**Excerpted text**

::::

Storage management preparation before disaster

I lost some storage yesterday. It looked like this:

SSD[ LUKS{ LVG( LV<ext4> ) } ]

i.e. an entire ssd, luks-encrypted, logical volume group containing a single logical volume which itself contained a single ext4 partition. (There’s a PV in there, too, but I’m out of matching brackets.:slight_smile: ) The LUKS bit worked, but nothing I tried could make sense of the LVG. I ended up rebuilding it as

SSD[ LUKS{ ext4 } ]

b/c it’ll never be expanded and the extra layers just caused confusion. Fortunately/ridiculously, the whole thing is a backup volume for the local machine, so I just ran my backup script after wiping, reconfiguring, and mounting it at the same mount point. There’s no indication of hardware failure; for this discussion, let’s assume the hardware is okay.

::::

**Given information**
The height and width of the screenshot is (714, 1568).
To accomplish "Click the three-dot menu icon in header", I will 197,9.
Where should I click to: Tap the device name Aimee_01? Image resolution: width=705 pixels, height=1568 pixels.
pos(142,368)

::::

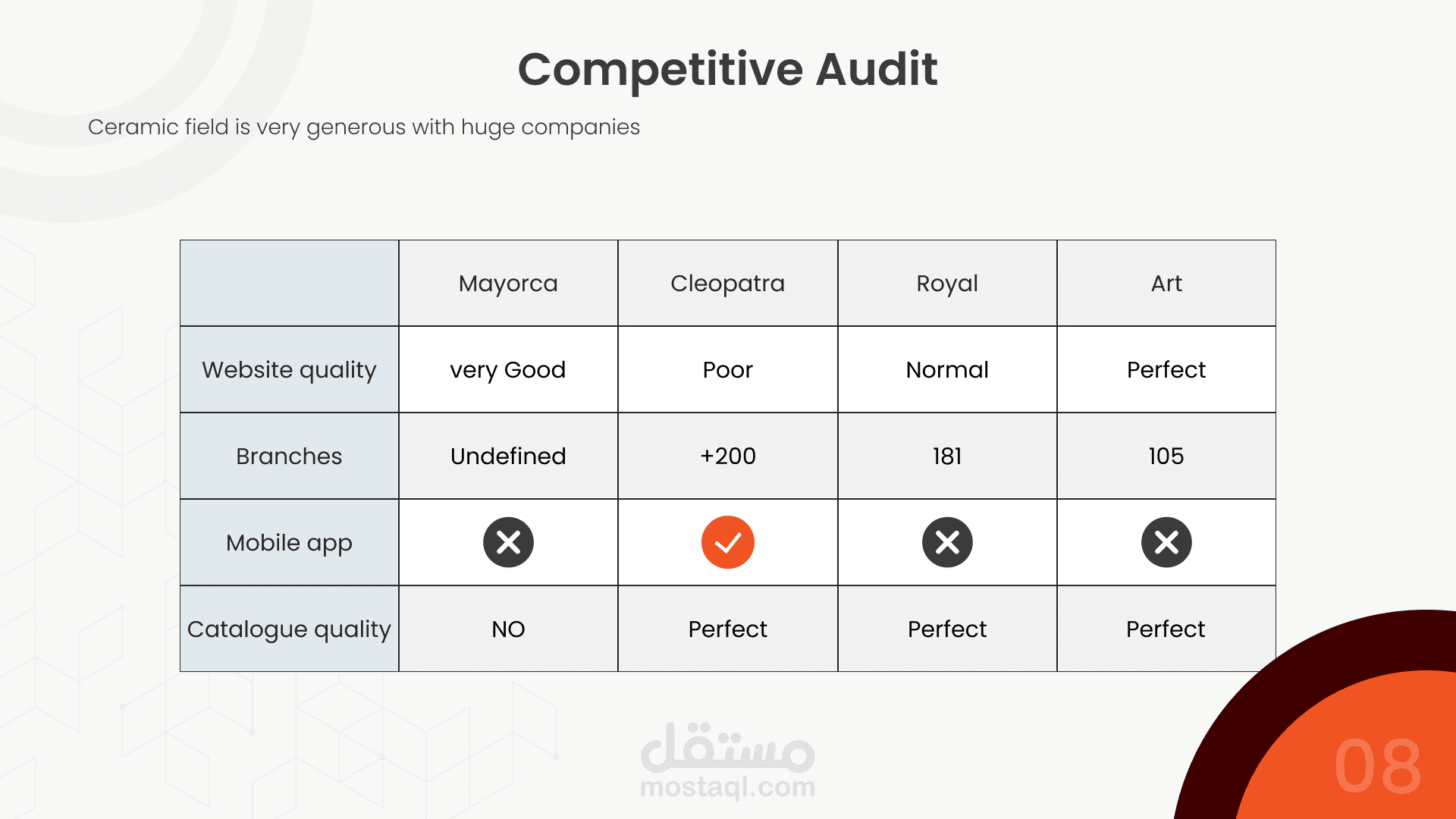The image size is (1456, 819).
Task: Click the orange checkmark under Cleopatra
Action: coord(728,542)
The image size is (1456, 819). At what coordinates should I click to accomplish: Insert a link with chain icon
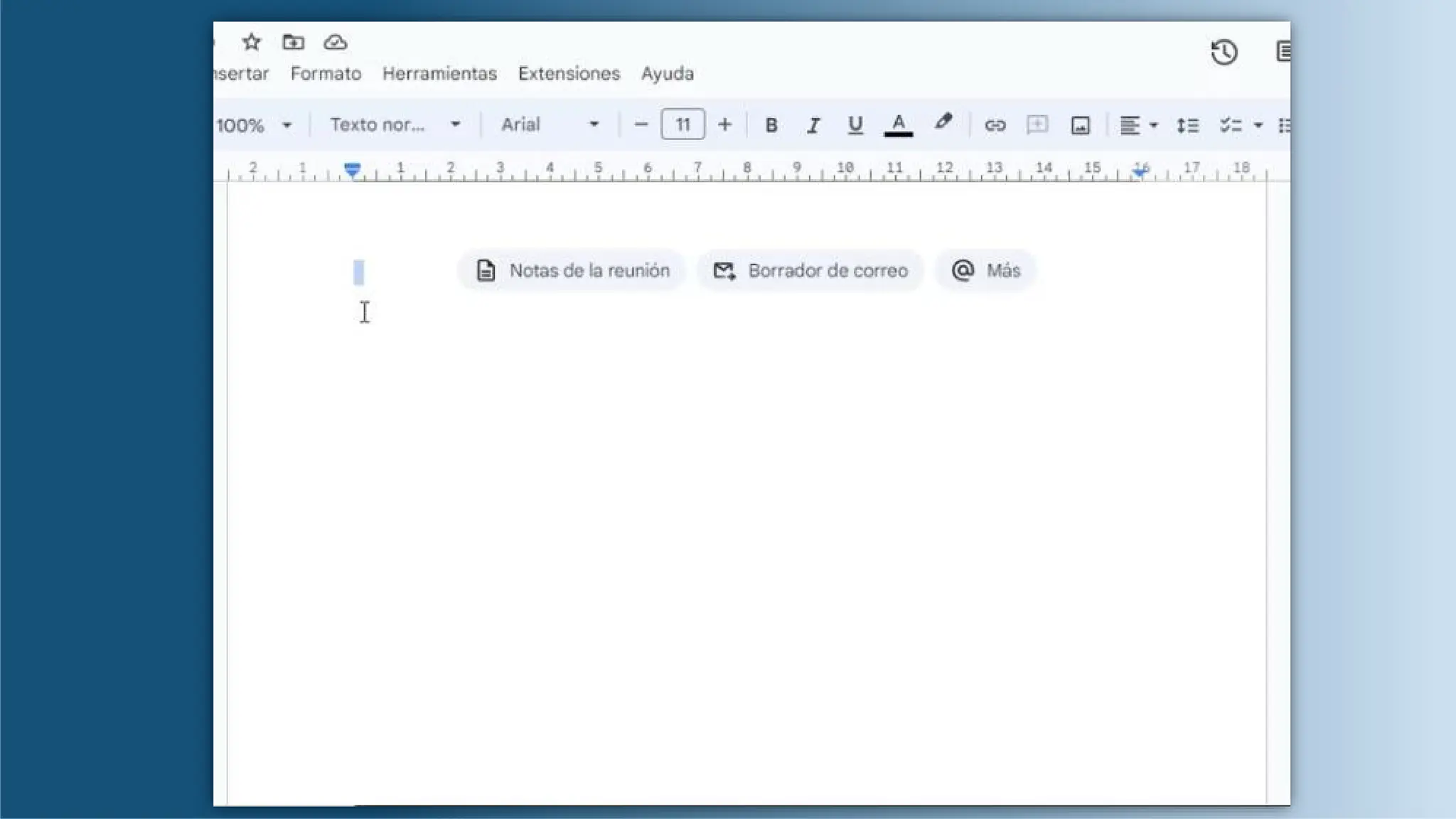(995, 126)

::::

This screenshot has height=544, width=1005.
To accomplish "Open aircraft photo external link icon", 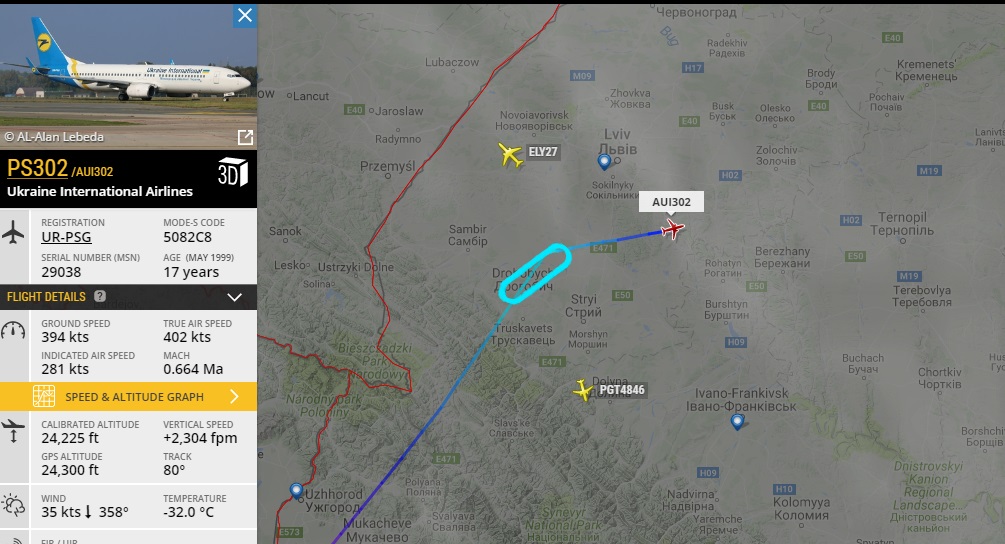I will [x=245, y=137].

::::

**Written problem**
Can you repeat the storage post above word for word, between "I lost some" and "hardware is okay.", inclusive?

**Solution**
I lost some storage yesterday. It looked like this:

SSD[ LUKS{ LVG( LV<ext4> ) } ]

i.e. an entire ssd, luks-encrypted, logical volume group containing a single logical volume which itself contained a single ext4 partition. (There’s a PV in there, too, but I’m out of matching brackets.:slight_smile: ) The LUKS bit worked, but nothing I tried could make sense of the LVG. I ended up rebuilding it as

SSD[ LUKS{ ext4 } ]

b/c it’ll never be expanded and the extra layers just caused confusion. Fortunately/ridiculously, the whole thing is a backup volume for the local machine, so I just ran my backup script after wiping, reconfiguring, and mounting it at the same mount point. There’s no indication of hardware failure; for this discussion, let’s assume the hardware is okay.